=== YOUR TASK ===
Starting at the line containing "Task: Select the 0/1 node near the tree hub" and running through the end of the lines below, switch "Screen dimensions" to "Image size" and write out that stretch again with nothing else altered. Leave out the pictures.

=== Entries on where items appear ===
----

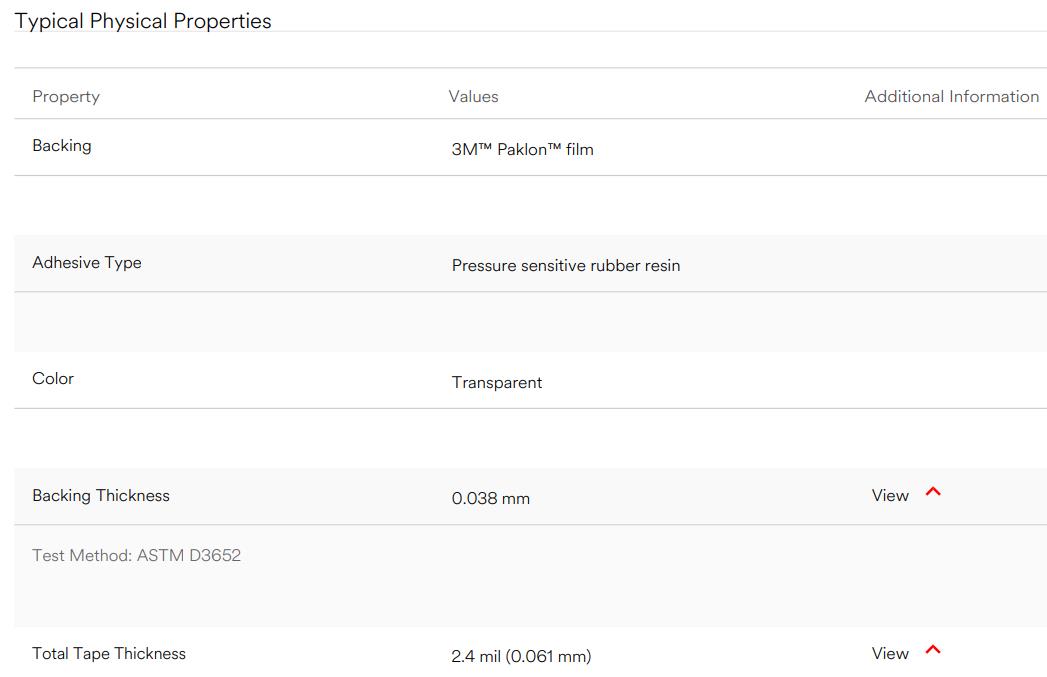Screen dimensions: 1047x677
Task: Select the Additional Information column header
Action: coord(952,97)
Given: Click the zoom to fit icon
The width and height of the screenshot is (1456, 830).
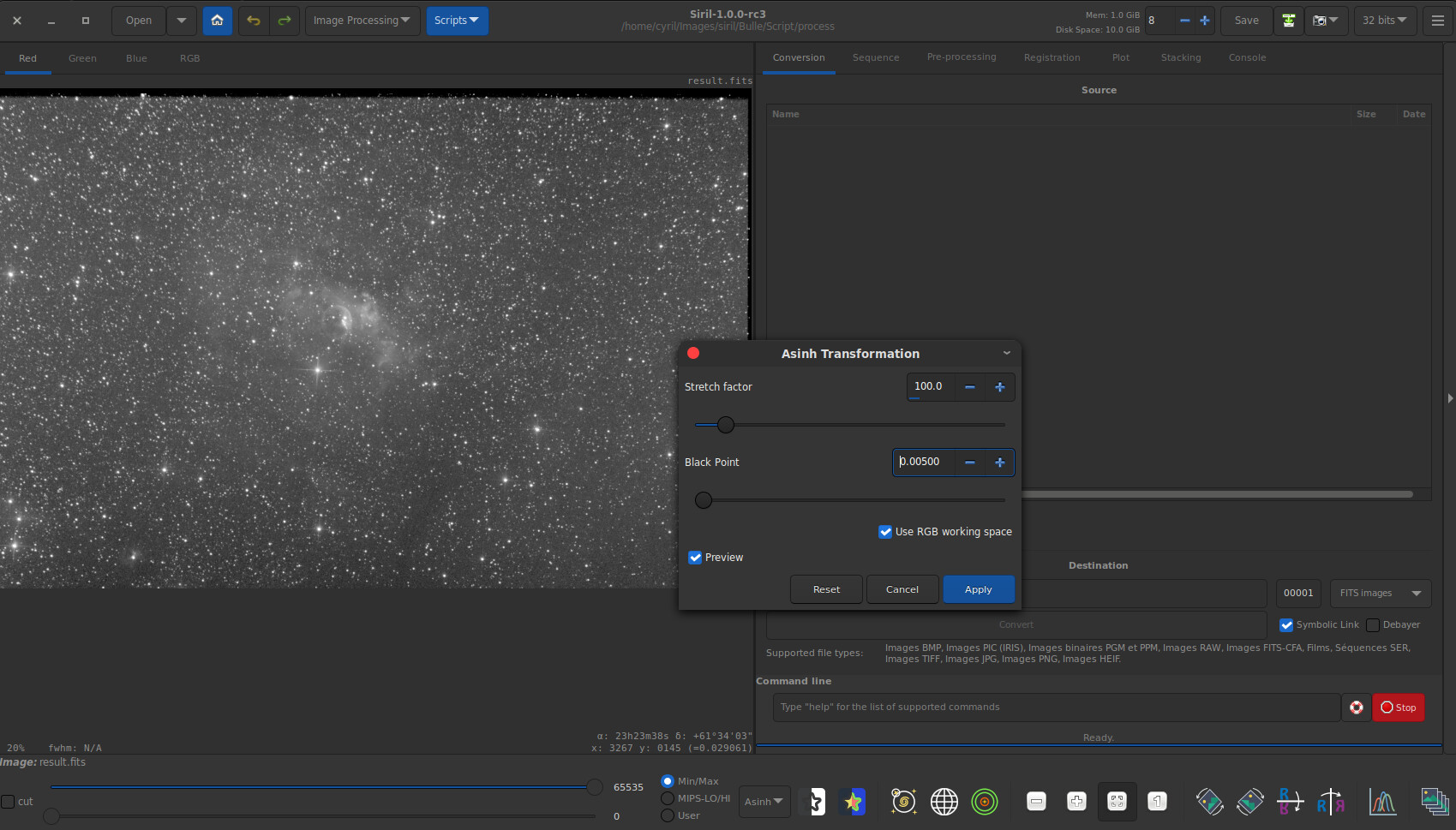Looking at the screenshot, I should pos(1117,802).
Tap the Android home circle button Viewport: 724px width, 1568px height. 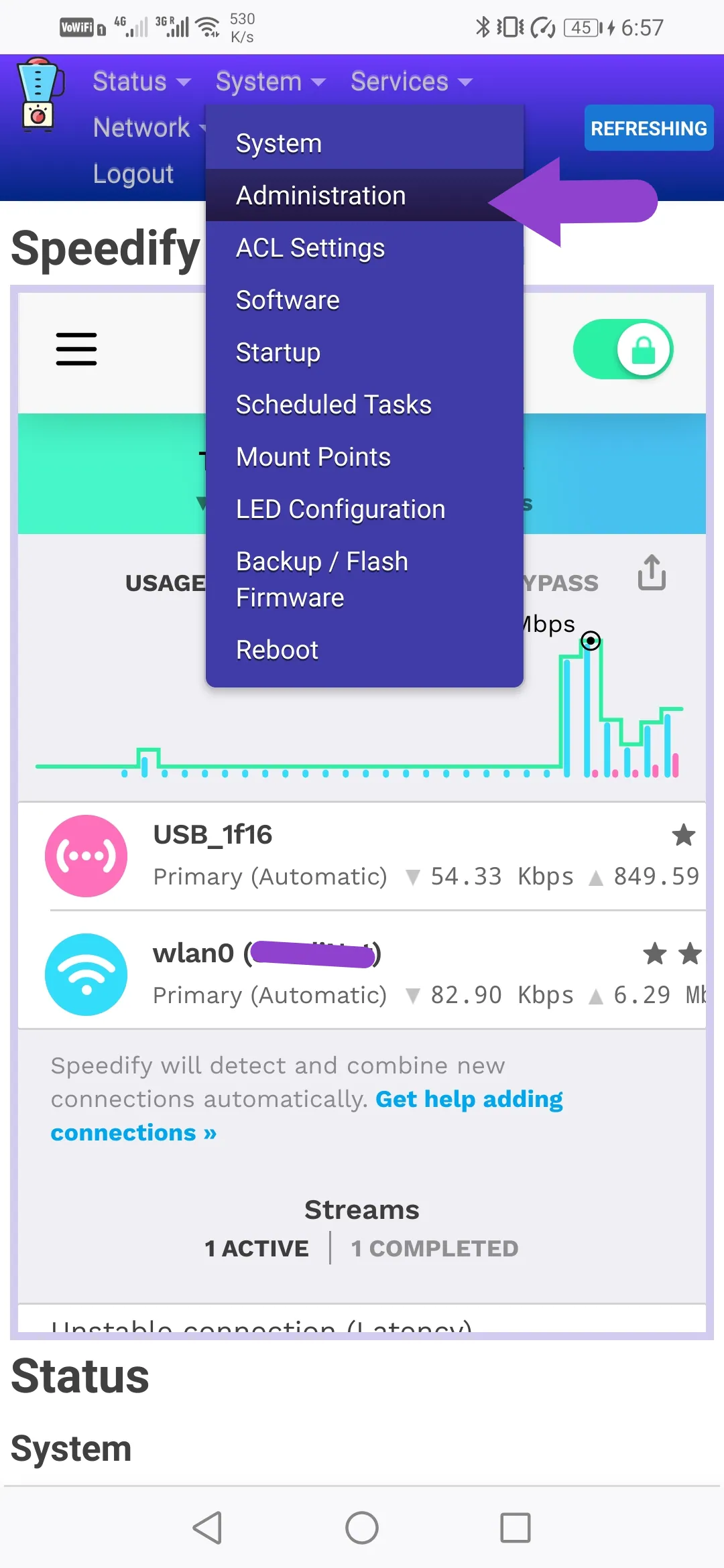tap(362, 1528)
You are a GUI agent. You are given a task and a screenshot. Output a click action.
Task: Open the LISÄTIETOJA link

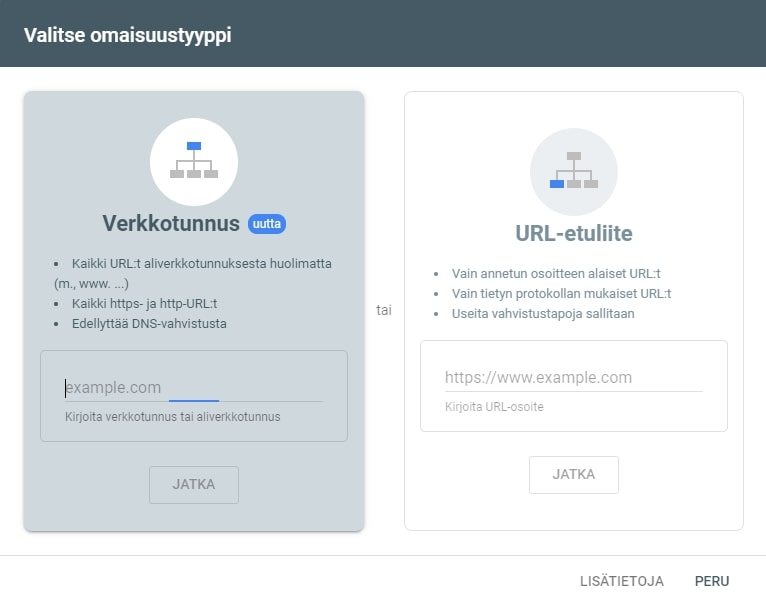pyautogui.click(x=622, y=581)
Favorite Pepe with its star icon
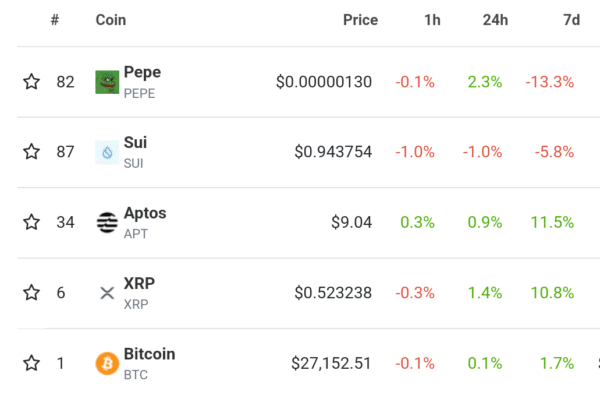600x395 pixels. (x=31, y=82)
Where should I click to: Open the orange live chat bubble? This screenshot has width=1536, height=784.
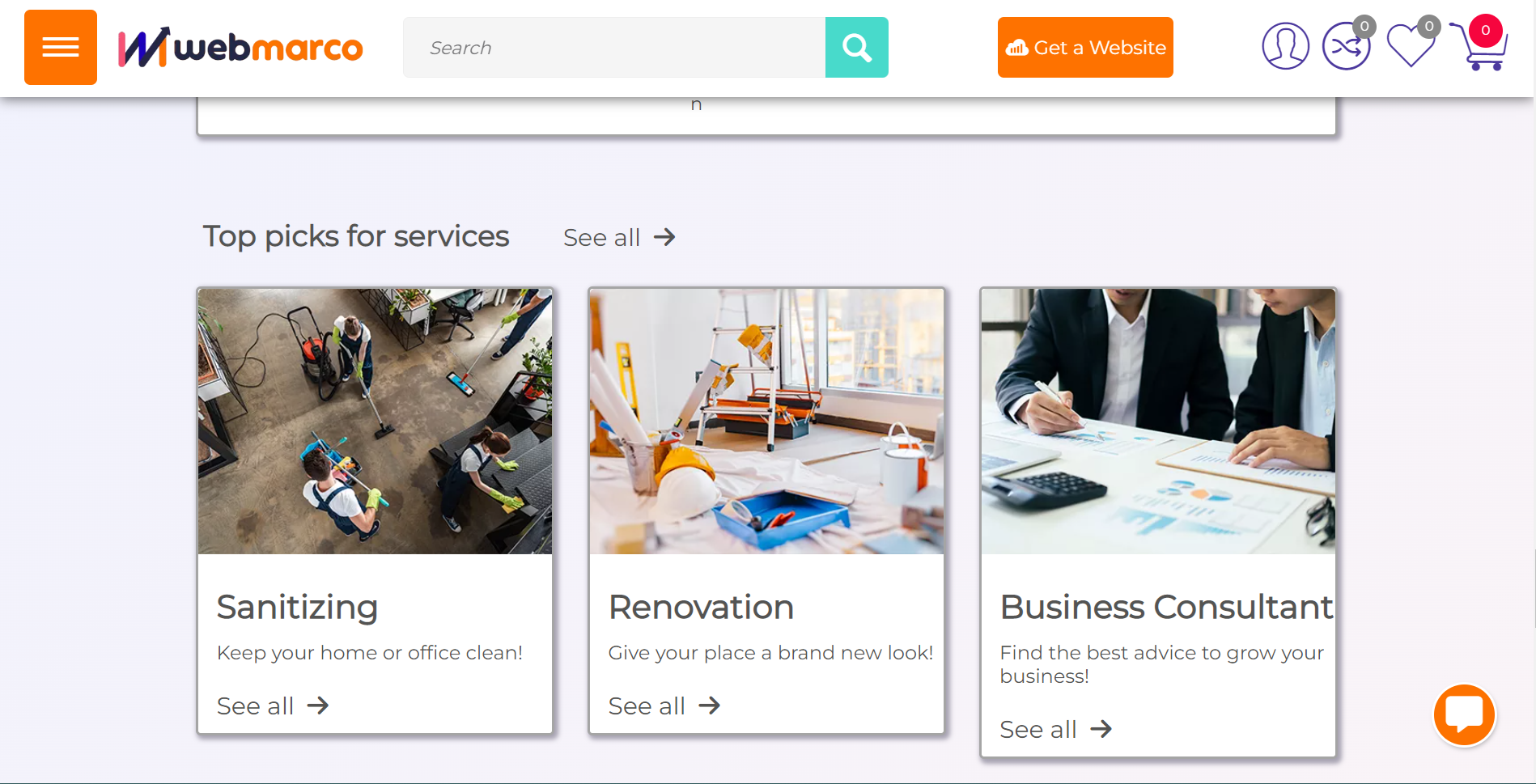[1464, 715]
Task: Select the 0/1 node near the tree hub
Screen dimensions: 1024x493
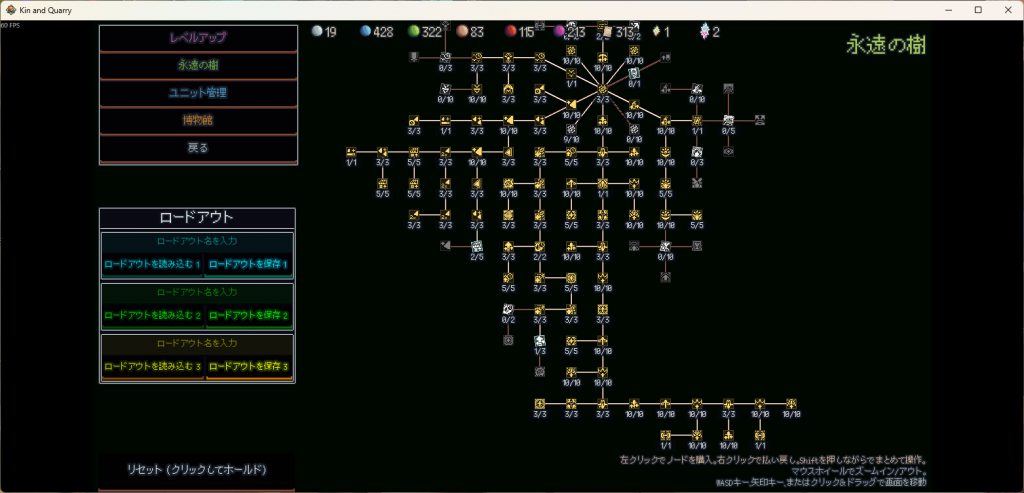Action: coord(634,73)
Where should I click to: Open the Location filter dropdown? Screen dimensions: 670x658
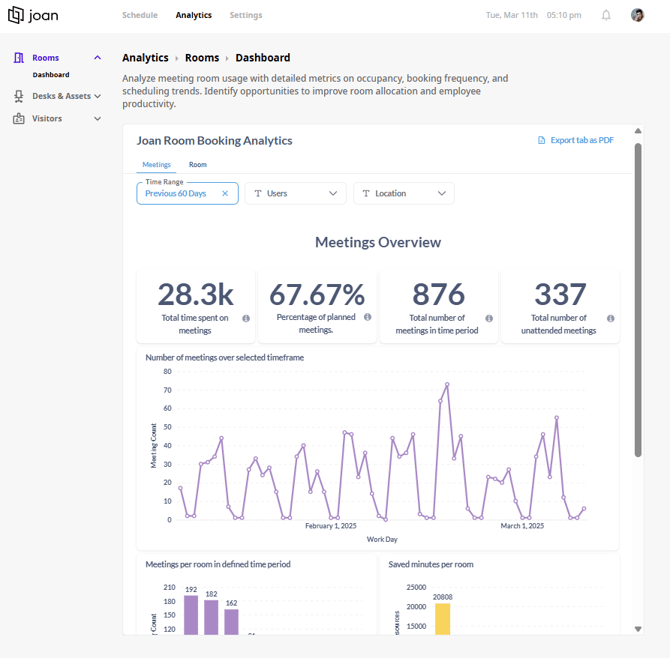[x=403, y=194]
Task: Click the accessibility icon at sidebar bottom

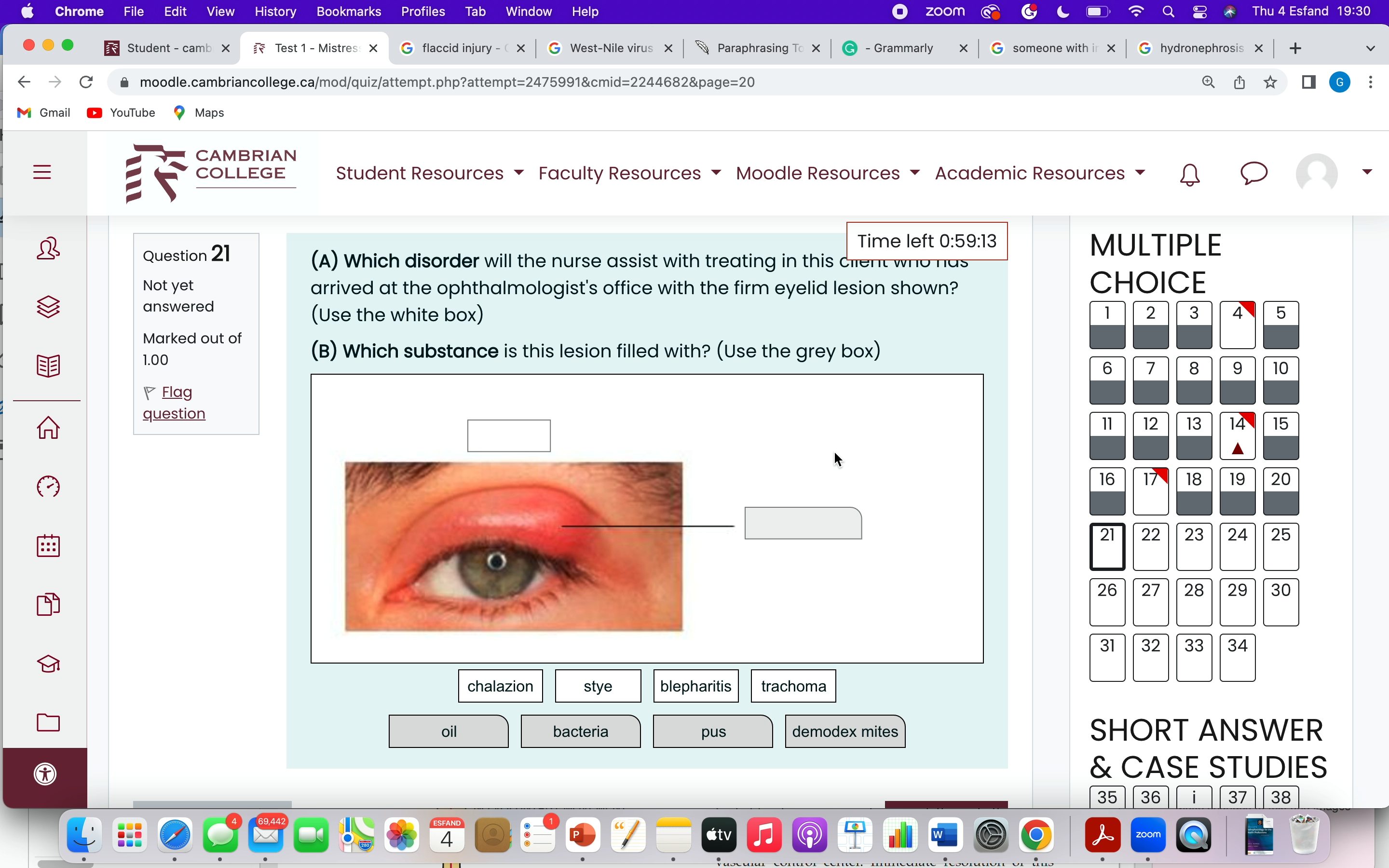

----

=== WRITTEN RESPONSE ===
Task: Select the 0/1 node near the tree hub
Image size: 1024x493
Action: coord(634,73)
Where should I click to: Open the Location filter dropdown? Image size: 670x658
[x=403, y=194]
Task: Click the accessibility icon at sidebar bottom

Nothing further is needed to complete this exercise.